If you have already fell for this type of scam, there is a way to get out of it. All you have to do is to enter *73 to clear call forwarding. Although I am not sure if *73 works for all carrier, you might have to check with your network provider for confirmation.
2. Beware of Text Phishers
When it comes to entering your personal and sensitive details online, utmost care needs to be taken. According to a statistics online, over 42% of the US citizen has gotten a phishing text message.
- The Scam: The text message supposedly from your bank will contain a website that looks really genuine, however, it is not. Once the address is visited, personal and vital details will be requested which is supposedly needed to "verify" your account.
- Solution: Do not follow any link you are not sure off.

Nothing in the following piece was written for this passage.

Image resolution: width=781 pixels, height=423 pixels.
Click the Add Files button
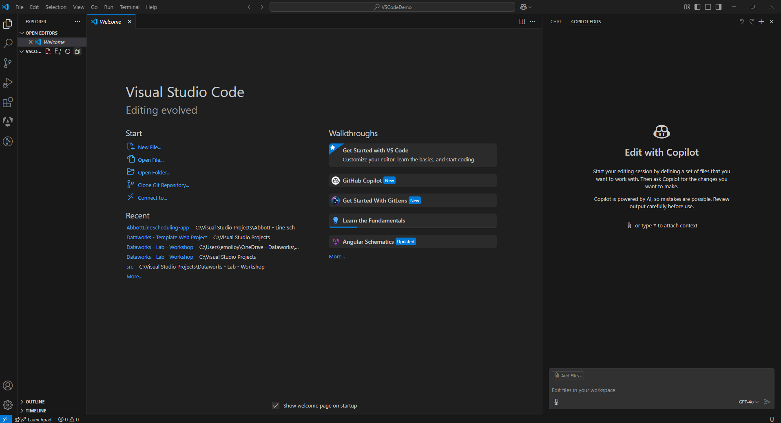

If you are skeptical, it is advisable to contact your bank and verify.
Also, NEVER provide vital information online except the site is secured. A secured website will have an "https" instead of the normal "http" or a padlock icon in the web address area of the browser.
3. Be Smart With Locksmith Scams
Thousands of. A press release from the Consumer federation of America reported that Locksmith fraud is one of the fastest-growing scams in the nation. There have been an increase in cases of phony locksmiths taking advantages of emergencies to exploit desperate homeowners all across the US. ABC network covered an example of this kind of case in which phony locksmith targets senior citizens in Arizona. Here is how the scam usually plays out:
- The scam: probably you are locked out of your home/car or you need to change the locks on your property for reasons best known to you. You probably accessed a listing of locksmith online and called the locksmith who grossly overcharges for a simple service. This is done majorly by unlicensed locksmiths who disassemble the locks and request for way more money than originally quoted to get the job completed.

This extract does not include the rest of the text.